Gülsüm gelin gün doğarken kalktı. Ev ahalisi uyanmamıştı. Kınalı ayaklarının ucuna basa basa yavaşça odadan çıktı. Hayatın gıcırdayan tahtalarını dikkat ederek taş merdivene yöneldi.
İlkin inekleri sağacak. Sütü kaynaması için ocağa koyacaktı. Ardından evdeki hayvanları sığırtmaca verecekti. Bugün ekmek pişirme günüydü. Bir leğen hamur yoğurup yufka pişirilecekti. Ev kalabalıktı. İki görümce, yetişip gelen bir kayınbiraderi, eşi kendi derken .... Eliyle karnını yokladı. Yüzüne utangaç bir gülümseme düştü. Yakında bir bebe de gelecekti. Neyse ki kaynanası açtığı yufkaları pişirmede yardım ediyordu.
Biraz sonra odun ocağında kaynayan sütün kokusu mutfağı sararken, o da sabah kahvaltısını hazır etti . Eşi taş merdivenlerden koşarak indi. Gülsüm onu aceleci ayak seslerinden tanırdı.
Diğerleri de birer ikişer mutfağa geldiler. Neşe içinde kahvaltıya oturdular.
Eşi Ahmet efendi belediyede memurdu. Gülsüm, her sabah olduğu gibi eşinin yana kaymış kravatını gülümseyerek düzelti. Hayırlı işler dileyerek uğurladı.
*
Görümceleri sofrayı toplarken, o çoktan hamuru yoğurmuş, yufka açmaya oturmuştu. Ekmeğin ardından bir tencere yemeği de ocağa koydu muydu, evde işi bitiyor...Sırada yakındaki zeytinliğe diklen zeytin fidanlarını sulamak vardı.
Kendisiyle yakın yaşlarda olan kız kardeş bellediği görümceleriyle güle oynaya yaptıkları işti bu. Koca tarlayı , havuzdan aldıkları bakraç bakraç suyla, her bir fidanı çocuklara su verir gibi sevgiyle sularlar.

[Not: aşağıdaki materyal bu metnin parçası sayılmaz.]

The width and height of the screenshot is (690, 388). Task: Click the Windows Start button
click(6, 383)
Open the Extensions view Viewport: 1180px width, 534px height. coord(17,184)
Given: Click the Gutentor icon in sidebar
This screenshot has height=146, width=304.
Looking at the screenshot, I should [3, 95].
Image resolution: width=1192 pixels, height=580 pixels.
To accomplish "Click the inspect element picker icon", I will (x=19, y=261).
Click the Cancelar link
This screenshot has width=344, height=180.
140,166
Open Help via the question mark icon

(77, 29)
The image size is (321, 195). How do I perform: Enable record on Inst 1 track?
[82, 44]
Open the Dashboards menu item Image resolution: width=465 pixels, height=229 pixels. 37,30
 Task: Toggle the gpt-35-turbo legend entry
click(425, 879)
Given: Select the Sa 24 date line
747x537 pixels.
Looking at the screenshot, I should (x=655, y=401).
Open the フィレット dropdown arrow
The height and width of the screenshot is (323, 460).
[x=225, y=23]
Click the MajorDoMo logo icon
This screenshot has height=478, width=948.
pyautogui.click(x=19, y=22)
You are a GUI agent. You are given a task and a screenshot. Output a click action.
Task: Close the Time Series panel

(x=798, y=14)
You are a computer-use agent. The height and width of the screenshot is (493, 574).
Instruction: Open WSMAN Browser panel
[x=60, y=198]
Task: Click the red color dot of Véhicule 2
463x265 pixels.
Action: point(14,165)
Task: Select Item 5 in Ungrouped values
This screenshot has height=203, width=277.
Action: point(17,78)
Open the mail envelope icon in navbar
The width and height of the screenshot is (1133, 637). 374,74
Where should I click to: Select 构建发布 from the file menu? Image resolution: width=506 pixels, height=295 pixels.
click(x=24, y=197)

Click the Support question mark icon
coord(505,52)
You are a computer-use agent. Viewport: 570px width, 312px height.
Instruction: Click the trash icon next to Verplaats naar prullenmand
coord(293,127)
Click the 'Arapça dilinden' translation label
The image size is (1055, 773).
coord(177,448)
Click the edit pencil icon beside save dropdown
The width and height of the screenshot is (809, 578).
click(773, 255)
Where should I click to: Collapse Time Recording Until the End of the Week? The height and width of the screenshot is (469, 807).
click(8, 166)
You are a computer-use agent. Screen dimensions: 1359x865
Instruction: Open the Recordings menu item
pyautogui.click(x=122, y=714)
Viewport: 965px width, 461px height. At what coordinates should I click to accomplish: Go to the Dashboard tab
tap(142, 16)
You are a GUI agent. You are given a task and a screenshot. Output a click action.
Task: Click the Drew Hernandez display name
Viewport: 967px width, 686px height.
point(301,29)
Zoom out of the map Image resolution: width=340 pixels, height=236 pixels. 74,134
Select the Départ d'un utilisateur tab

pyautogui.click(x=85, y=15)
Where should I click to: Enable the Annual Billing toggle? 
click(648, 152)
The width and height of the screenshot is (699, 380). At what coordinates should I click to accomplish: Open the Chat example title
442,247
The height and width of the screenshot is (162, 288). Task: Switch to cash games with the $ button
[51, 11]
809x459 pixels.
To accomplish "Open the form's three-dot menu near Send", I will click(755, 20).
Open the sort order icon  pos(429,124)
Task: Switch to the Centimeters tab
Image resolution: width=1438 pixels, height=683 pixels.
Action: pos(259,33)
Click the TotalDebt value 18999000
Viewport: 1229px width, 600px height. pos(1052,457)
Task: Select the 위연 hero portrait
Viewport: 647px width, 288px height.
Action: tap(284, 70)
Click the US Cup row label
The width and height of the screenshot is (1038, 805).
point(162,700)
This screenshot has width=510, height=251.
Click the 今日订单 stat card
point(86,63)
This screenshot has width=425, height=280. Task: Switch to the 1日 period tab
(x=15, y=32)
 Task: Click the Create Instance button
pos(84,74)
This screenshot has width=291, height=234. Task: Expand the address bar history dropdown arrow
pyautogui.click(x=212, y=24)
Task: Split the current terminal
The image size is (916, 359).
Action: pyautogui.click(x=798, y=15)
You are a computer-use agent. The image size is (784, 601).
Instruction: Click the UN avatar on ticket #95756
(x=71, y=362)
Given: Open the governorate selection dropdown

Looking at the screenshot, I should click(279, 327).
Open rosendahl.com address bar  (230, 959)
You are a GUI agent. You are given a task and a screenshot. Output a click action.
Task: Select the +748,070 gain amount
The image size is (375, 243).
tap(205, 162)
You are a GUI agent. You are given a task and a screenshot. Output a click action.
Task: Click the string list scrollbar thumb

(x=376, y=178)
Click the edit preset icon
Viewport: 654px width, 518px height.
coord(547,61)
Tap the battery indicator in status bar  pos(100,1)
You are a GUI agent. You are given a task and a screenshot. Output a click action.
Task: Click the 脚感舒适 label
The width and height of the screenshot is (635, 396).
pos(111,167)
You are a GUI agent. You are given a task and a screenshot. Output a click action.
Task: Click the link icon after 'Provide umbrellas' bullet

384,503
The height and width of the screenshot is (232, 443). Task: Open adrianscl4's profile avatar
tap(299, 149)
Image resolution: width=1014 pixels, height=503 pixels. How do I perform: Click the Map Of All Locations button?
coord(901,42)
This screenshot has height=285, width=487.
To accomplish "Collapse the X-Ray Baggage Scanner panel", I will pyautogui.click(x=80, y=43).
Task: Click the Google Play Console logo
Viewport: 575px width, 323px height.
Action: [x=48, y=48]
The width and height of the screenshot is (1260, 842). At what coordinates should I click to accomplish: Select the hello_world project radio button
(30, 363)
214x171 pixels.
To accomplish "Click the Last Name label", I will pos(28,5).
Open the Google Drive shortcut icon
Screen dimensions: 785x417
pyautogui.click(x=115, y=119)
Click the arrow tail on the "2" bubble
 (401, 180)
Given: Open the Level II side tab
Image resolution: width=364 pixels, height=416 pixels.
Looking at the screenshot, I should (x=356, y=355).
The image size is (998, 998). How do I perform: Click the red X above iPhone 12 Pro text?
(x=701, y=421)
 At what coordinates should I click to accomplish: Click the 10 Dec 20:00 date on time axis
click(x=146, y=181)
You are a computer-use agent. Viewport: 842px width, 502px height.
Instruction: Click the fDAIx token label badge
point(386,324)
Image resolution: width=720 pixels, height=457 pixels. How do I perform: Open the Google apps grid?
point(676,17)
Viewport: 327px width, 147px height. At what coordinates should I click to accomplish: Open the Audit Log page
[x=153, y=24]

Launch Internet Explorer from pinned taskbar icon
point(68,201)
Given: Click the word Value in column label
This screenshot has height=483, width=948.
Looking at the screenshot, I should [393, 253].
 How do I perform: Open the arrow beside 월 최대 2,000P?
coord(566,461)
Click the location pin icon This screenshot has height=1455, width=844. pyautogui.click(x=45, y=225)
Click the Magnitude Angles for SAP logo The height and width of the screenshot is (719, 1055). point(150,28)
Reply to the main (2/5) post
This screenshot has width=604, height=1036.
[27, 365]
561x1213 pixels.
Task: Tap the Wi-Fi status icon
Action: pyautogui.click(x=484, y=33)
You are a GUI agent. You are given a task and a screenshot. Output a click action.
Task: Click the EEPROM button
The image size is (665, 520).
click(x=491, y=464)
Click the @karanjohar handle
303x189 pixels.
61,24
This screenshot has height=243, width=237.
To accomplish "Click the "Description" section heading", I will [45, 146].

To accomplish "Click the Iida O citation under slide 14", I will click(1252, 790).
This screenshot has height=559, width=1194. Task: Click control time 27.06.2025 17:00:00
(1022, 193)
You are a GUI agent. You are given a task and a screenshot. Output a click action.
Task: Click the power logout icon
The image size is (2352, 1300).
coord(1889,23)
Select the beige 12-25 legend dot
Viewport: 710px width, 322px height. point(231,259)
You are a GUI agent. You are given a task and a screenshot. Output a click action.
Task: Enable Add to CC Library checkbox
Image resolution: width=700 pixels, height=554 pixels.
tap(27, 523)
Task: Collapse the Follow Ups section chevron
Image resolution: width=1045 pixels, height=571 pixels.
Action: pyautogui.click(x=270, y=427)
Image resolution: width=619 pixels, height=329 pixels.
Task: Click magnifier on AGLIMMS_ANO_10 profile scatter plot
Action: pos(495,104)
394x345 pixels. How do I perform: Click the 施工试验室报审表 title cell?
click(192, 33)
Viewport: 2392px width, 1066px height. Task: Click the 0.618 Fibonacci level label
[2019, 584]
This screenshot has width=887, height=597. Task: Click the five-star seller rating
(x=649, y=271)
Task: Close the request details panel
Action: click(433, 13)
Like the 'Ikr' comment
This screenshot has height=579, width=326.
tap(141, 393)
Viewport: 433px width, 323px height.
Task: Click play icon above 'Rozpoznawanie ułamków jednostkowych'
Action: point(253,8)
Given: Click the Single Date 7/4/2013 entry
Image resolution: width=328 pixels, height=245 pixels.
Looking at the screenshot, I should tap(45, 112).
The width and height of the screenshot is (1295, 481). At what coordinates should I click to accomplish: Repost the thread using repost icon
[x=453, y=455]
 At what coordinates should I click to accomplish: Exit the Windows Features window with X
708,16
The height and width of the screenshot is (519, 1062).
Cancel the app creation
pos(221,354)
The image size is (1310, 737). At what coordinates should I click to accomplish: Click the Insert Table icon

İşleri bitince de, Gülsüm makket örmeye, kızlar da kanaviçe işlemeye otururlardı. Hiç boş durmazdı Gülsüm... Görümcelerinin çeyizine işlediği kuşlu çiçekli makketlerden başka , gelinlik kızlar için de ısmarlama makketler örer. Ev ekonomisine ciddi anlamda katkıda bulunurdu.
*
Günler günleri kovaladı ... Gülsüm ilk bebeğini kucağına aldı. Dünyalar güzeli bir kızı olmuştu.
O sıralarda her yerde bir heyecan vardı. İki yıl önce Nazilli'de temeli atılan İlk Türk Basma Fabrikasının açılışı vardı. Bu açılış bizzat Mustafa Kemal Atatürk tarafından yapılacaktı. Eşi Ahmet törenin 9 Eylül 1937 günü yapılacağını söylüyordu.
Ev ahalisi Mustafa Kemal Atatürk'ü dünya gözüyle görmek için can atıyordu.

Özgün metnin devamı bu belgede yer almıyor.